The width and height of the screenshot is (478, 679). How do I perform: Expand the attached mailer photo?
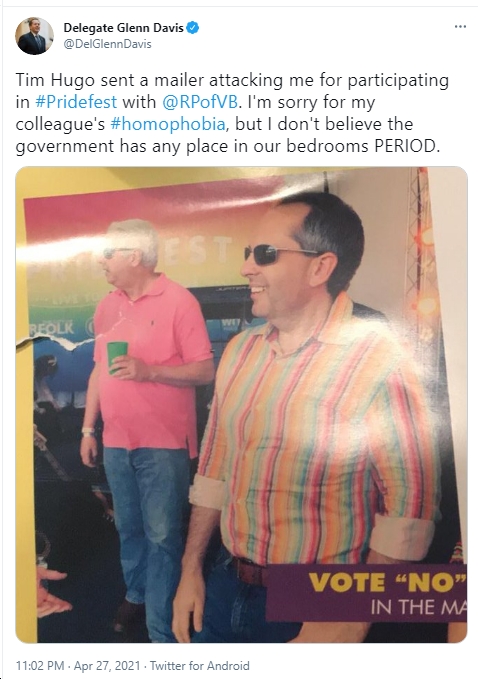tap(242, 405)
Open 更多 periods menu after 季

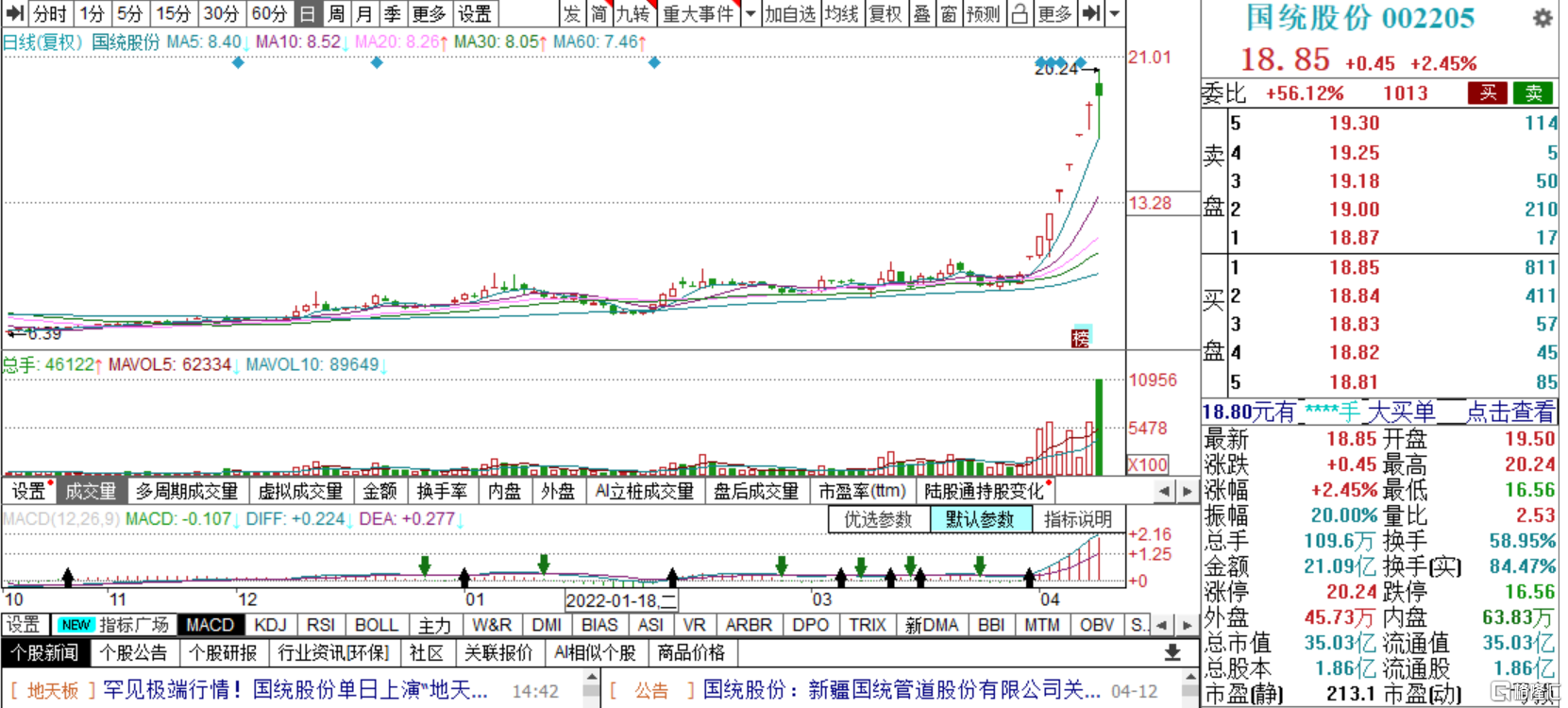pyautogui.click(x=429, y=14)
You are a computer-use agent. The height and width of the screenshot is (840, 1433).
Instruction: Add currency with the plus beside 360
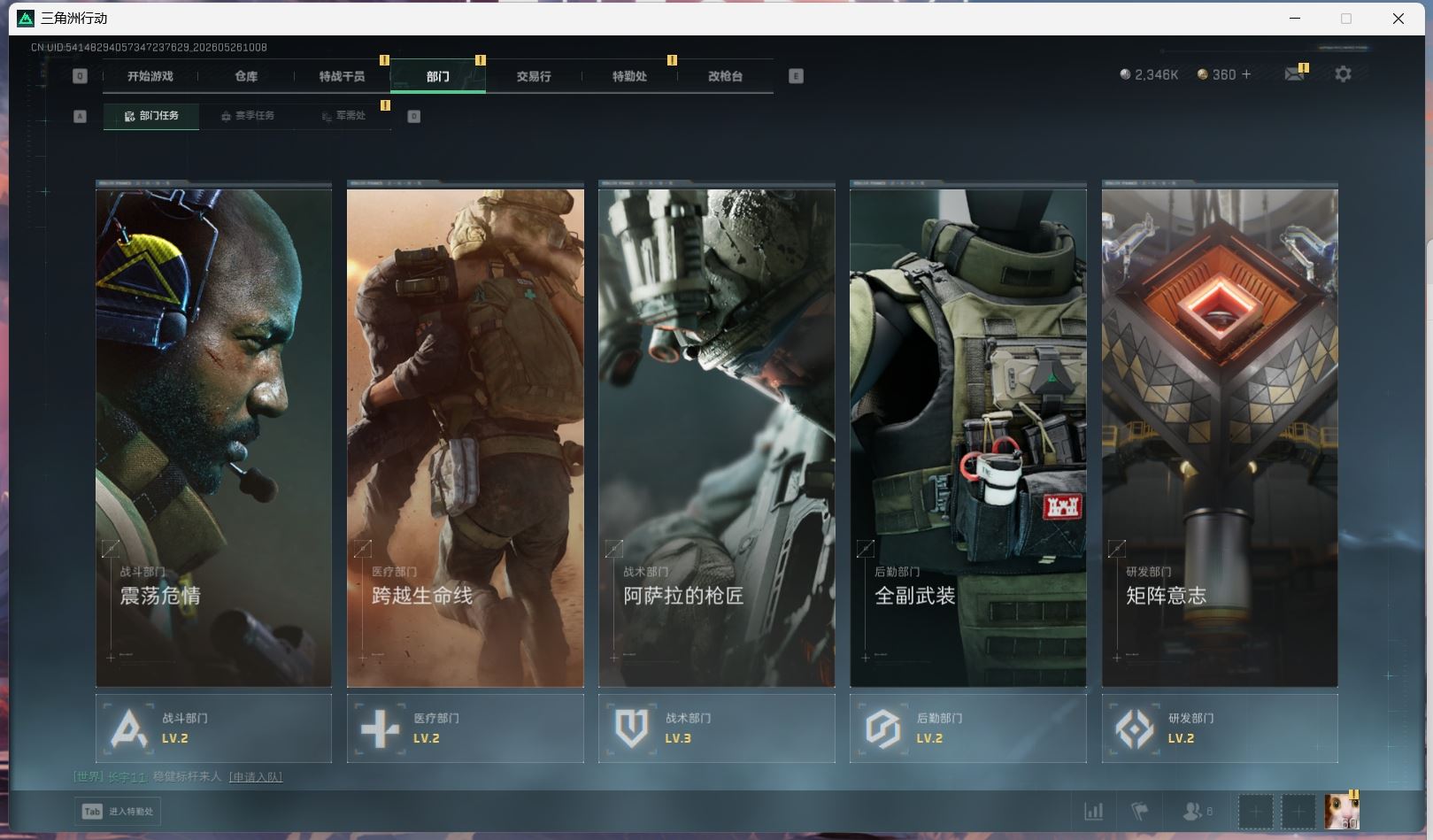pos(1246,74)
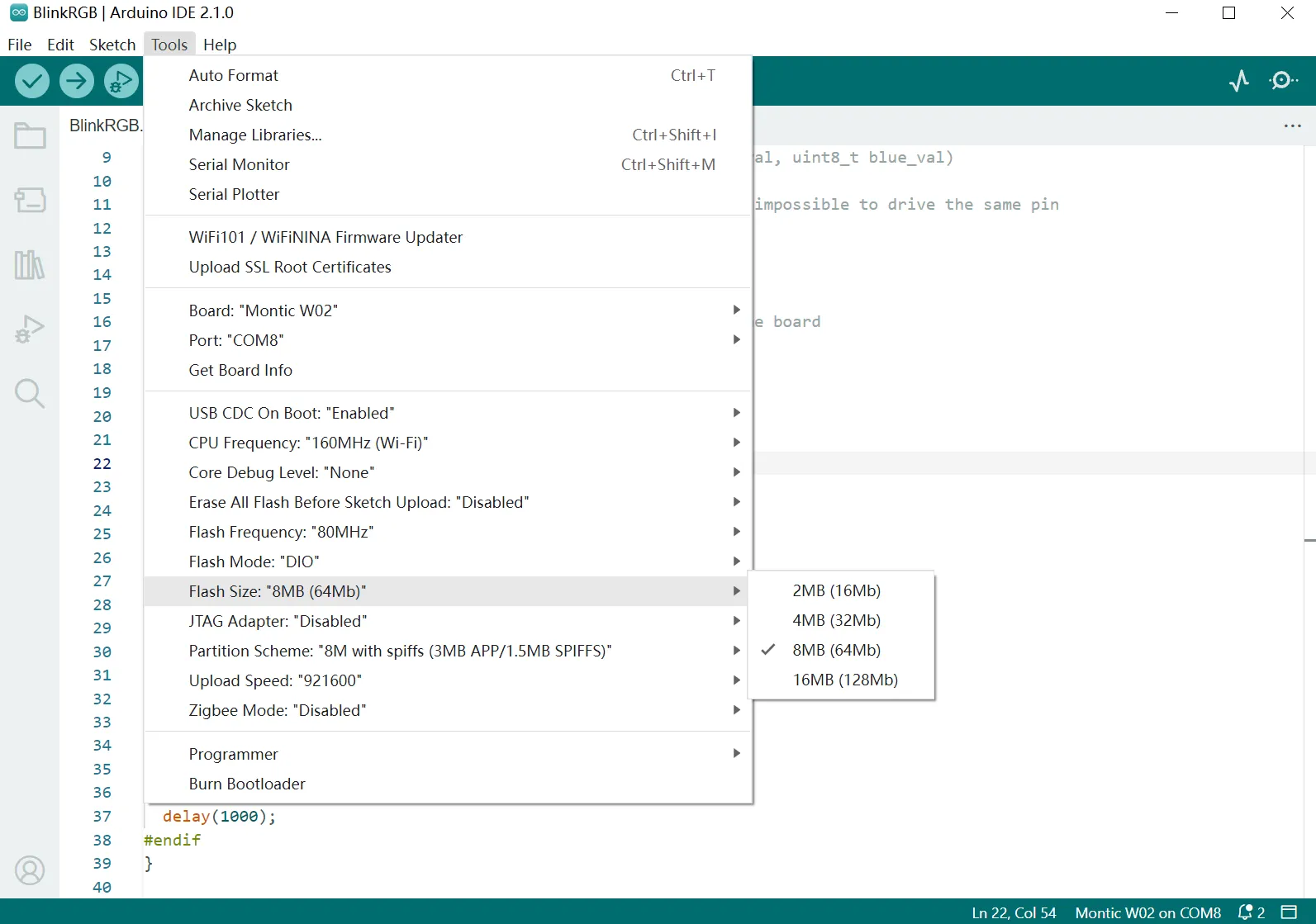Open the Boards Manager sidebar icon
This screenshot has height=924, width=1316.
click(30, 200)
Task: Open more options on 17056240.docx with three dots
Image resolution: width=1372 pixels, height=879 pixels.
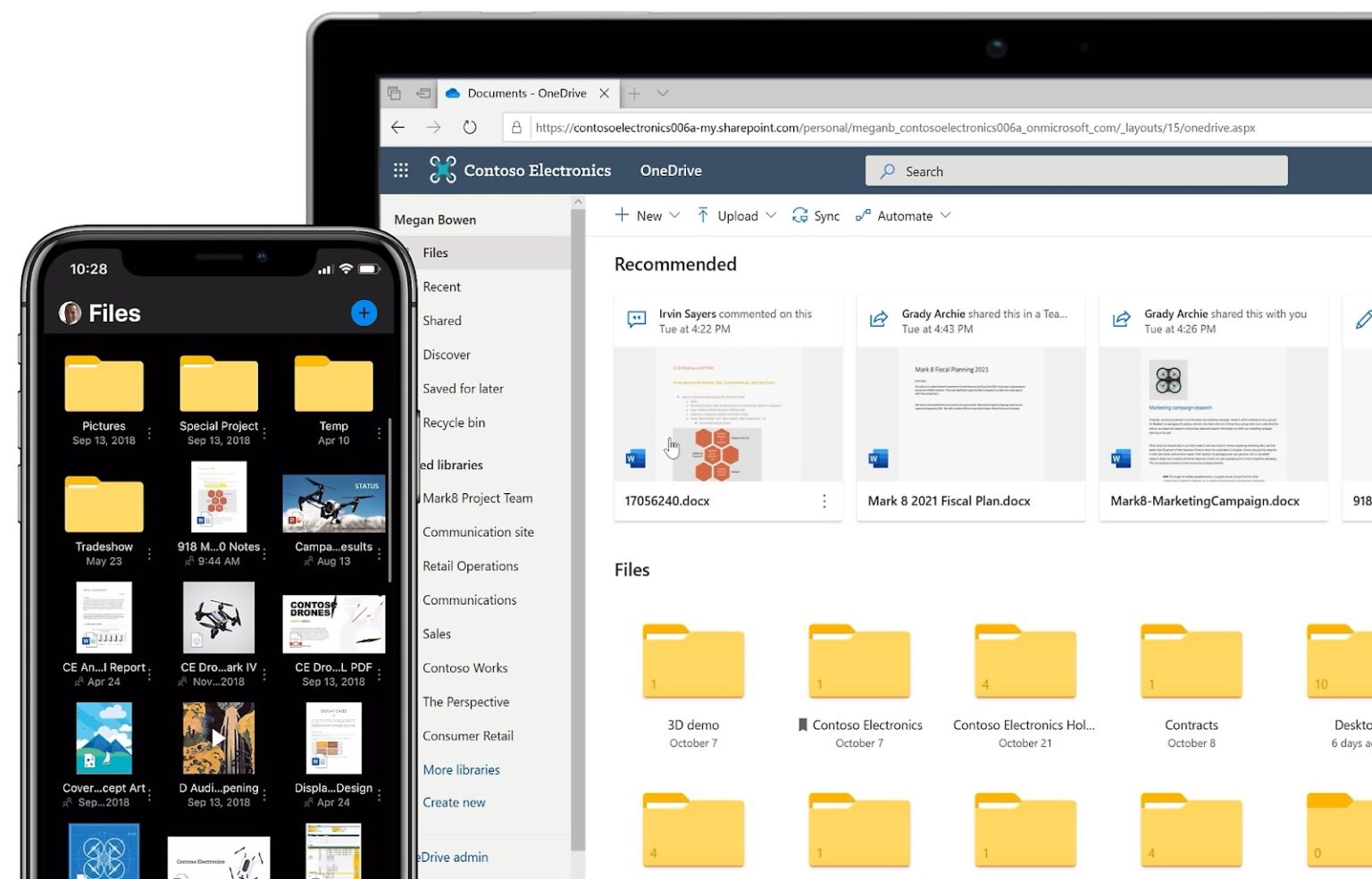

*What needs to be done*
Please repeat the lines above from the line containing "Instruction: Add currency" through the final line, both included, exactly as they stand and without pictures.

*Response to this exercise*
Instruction: Add currency with the plus beside 360
pos(1246,74)
Open the Boards Manager sidebar icon
This screenshot has height=924, width=1316.
click(30, 200)
Task: Open more options on 17056240.docx with three dots
Image resolution: width=1372 pixels, height=879 pixels.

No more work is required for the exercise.